La caída del empleo y el avance de la informalidad marcaron el cierre de 2025. El Gran Buenos Aires concentró los peores indicadores y creció la presión sobre el mercado de trabajo.
La desocupación alcanzó el 7,5% en el cuarto trimestre de 2025 y mostró un aumento de 1,1 puntos frente al mismo período del año anterior. El dato surgió del informe del INDEC y confirmó un escenario de deterioro sostenido del mercado laboral, con más de 1,7 millones de personas sin trabajo en todo el país.
El incremento también se reflejó en la comparación con 2023, cuando la tasa se ubicó en 5,7%. En ese lapso, el número de desocupados creció con fuerza y consolidó una tendencia negativa. En términos absolutos, el aumento implicó cerca de 350.000 personas más sin empleo en dos años.
El informe evidenció que la suba del desempleo se explicó por una combinación de factores. Por un lado, el empleo total cayó. Por otro, más personas se volcaron a buscar trabajo. En el último trimestre del año, el nivel de ocupación bajó al 45%, lo que representó una reducción tanto frente al trimestre previo como en la comparación interanual.
El deterioro no solo se expresó en la cantidad de puestos de trabajo. También impactó en su calidad. La informalidad avanzó hasta el 43% y consolidó un mercado laboral más precario, con millones de trabajadores fuera del sistema formal.

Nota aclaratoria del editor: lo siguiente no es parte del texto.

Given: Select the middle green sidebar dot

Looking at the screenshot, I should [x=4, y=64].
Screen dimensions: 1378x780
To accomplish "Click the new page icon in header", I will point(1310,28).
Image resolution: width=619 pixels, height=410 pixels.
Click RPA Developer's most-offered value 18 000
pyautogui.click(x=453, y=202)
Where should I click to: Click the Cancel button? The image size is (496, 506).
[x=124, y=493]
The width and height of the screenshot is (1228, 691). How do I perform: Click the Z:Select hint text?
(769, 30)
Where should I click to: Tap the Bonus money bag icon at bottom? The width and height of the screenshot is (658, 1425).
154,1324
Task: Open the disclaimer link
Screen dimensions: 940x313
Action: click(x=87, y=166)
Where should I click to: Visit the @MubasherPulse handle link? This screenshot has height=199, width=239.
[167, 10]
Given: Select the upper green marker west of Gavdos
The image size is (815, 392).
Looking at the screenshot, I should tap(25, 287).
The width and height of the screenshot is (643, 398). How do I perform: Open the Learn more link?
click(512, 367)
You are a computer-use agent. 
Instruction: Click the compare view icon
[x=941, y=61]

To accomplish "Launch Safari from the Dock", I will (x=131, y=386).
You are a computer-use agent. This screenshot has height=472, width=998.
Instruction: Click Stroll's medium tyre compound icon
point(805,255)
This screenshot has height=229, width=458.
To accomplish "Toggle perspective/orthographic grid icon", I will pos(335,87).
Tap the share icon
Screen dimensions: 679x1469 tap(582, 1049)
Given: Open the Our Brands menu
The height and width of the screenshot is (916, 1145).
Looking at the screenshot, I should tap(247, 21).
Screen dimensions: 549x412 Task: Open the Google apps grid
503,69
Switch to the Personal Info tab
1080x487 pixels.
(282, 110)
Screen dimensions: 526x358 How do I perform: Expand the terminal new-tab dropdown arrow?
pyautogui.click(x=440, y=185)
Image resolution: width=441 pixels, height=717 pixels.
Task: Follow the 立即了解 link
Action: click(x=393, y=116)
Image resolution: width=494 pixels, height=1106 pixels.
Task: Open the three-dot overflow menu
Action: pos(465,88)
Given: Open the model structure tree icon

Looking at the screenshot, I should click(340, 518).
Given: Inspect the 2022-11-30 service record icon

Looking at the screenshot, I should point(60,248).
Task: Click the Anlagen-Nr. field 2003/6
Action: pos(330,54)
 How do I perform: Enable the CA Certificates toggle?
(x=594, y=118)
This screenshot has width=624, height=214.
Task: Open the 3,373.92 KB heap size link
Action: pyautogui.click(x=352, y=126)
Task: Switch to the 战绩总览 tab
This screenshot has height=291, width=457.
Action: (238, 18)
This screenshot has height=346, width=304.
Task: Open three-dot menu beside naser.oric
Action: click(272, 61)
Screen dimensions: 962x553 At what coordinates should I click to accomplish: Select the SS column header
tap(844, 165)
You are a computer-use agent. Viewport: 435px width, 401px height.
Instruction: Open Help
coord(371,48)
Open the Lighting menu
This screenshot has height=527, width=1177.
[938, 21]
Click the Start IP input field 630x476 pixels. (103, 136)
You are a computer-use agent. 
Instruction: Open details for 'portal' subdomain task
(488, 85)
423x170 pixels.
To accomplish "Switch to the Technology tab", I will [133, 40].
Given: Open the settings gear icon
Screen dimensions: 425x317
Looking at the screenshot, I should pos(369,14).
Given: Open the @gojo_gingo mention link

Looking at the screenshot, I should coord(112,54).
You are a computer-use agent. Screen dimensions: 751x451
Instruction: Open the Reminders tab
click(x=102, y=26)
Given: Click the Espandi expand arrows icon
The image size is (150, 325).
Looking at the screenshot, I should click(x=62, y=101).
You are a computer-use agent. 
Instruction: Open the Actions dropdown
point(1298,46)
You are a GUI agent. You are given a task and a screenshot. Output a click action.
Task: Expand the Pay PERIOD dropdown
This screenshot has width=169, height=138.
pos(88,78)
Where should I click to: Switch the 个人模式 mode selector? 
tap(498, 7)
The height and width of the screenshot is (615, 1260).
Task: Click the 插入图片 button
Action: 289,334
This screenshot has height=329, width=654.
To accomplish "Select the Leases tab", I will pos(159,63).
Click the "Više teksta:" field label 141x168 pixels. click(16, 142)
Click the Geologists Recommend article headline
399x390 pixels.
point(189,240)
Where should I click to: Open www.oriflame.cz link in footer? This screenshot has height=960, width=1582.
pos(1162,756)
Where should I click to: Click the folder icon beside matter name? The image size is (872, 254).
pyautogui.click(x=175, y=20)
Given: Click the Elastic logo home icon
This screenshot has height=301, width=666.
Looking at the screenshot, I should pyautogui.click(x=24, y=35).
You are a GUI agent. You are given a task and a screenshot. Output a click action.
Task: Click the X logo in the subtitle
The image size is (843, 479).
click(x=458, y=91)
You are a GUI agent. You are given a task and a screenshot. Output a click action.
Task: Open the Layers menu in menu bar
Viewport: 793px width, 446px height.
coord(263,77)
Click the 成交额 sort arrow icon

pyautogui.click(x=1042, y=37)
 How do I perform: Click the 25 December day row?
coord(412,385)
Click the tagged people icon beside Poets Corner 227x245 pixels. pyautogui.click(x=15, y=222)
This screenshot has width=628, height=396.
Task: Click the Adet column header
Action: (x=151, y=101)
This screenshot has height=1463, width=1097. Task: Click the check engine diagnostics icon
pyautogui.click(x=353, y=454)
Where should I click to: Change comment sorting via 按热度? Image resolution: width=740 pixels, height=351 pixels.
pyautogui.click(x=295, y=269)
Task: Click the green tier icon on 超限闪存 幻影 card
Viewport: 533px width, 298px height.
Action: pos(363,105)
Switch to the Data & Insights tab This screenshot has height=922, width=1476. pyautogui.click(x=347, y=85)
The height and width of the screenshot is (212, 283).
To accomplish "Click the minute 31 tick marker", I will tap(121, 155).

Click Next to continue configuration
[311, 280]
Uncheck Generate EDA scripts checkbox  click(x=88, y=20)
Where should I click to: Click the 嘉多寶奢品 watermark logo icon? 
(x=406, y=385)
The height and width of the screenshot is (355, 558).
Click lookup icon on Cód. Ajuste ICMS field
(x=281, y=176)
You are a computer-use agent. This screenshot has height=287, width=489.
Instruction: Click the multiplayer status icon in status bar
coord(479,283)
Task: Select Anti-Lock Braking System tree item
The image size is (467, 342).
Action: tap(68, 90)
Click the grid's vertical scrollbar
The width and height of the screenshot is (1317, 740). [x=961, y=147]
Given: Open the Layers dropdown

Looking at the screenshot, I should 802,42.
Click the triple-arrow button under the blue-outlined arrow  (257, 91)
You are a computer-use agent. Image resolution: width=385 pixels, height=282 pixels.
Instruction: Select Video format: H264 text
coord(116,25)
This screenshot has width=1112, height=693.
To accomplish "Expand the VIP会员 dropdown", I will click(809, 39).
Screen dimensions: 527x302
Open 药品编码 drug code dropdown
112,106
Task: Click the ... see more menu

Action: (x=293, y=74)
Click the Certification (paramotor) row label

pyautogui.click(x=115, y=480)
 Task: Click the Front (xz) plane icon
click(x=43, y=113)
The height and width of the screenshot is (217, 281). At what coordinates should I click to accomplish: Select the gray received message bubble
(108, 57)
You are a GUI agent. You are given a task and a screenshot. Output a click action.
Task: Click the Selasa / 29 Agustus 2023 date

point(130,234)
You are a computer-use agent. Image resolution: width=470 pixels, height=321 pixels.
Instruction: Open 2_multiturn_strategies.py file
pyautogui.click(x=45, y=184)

Las cifras mostraron además una fuerte presión sobre el mercado laboral. Si se suman los desocupados, los subocupados y quienes buscan mejorar su situación, el universo superó el 30% de la población económicamente activa. Esto representó más de 6 millones de personas en búsqueda de empleo o de mejores condiciones laborales.
El análisis por regiones dejó en evidencia fuertes desigualdades. El Gran Buenos Aires encabezó el ranking con una tasa de desocupación del 8,6%. Le siguieron la región pampeana y el noreste. En el otro extremo, el noroeste y la Patagonia registraron los niveles más bajos.
Dentro de los aglomerados urbanos, los mayores niveles de desempleo se concentraron en el conurbano bonaerense, La Plata, Mar del Plata y Río Gallegos, con tasas que alcanzaron el 9,5%. En la Ciudad de Buenos Aires también se registró un aumento, con un salto del 3,7% al 4,8%.
El impacto fue más marcado entre los jóvenes. En el grupo de 14 a 29 años, la desocupación creció con fuerza tanto en varones como en mujeres. En cambio, entre las personas de 30 a 64 años los niveles se mantuvieron estables. Esta dinámica consolidó una tendencia que ubica a los jóvenes como el sector más vulnerable del mercado laboral.
Otro dato relevante surgió del tiempo de búsqueda. Aumentó la proporción de personas que llevaban más de un año intentando conseguir empleo. También creció el desempleo entre quienes tenían estudios superiores incompletos, lo que reflejó dificultades incluso en segmentos con mayor formación.
El origen de los desocupados mostró una concentración en sectores intensivos en mano de obra. La construcción, el comercio y la industria aportaron una parte significativa de quienes perdieron su empleo. Este comportamiento se vinculó con una actividad económica que creció de forma desigual y con baja capacidad de generar puestos de trabajo.
Desde el análisis privado, la consultora LCG señaló que «los indicadores del mercado de trabajo mostraron un empeoramiento general respecto de un año atrás y contra el trimestre anterior». Además, advirtió que «aunque la tasa de desocupación se incrementó considerablemente, entendemos que el ajuste del mercado de trabajo continúa siendo vía calidad (cambiando empleo asalariado por cuentapropista) y vía precio (baja de salarios), tal como sucedió en 2024».
En la misma línea, distintos analistas remarcaron que la mejora de la actividad no logró traducirse en mayor empleo. Según un informe del Banco Provincia, “el año pasado fue el primero donde creció el PBI, pero aumentó el desempleo”. También explicaron que “una actividad tirada por sectores poco intensivos en trabajo y la caída del poder adquisitivo, que obliga cada vez a más gente a buscar trabajo, provocó este fenómeno inédito para la economía argentina”.
El cierre de 2025 dejó así un panorama complejo. Menos empleo, más informalidad y una mayor cantidad de personas buscando trabajo marcaron un escenario que encendió señales de alerta de cara al futuro.